(Dataset entries)
------

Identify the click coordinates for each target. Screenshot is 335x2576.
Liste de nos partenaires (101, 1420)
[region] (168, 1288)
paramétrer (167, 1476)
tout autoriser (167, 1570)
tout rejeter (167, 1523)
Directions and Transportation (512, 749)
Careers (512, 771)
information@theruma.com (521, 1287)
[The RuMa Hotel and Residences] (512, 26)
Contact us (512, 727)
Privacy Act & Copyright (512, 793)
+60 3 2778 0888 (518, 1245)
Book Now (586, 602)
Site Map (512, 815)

------

Task requirements: Each line above needs to be output again, exactly as shown.

Exercise response:
Identify the click coordinates for each target. Screenshot is 335x2576.
Liste de nos partenaires (101, 1420)
[region] (168, 1288)
paramétrer (167, 1476)
tout autoriser (167, 1570)
tout rejeter (167, 1523)
Directions and Transportation (512, 749)
Careers (512, 771)
information@theruma.com (521, 1287)
[The RuMa Hotel and Residences] (512, 26)
Contact us (512, 727)
Privacy Act & Copyright (512, 793)
+60 3 2778 0888 (518, 1245)
Book Now (586, 602)
Site Map (512, 815)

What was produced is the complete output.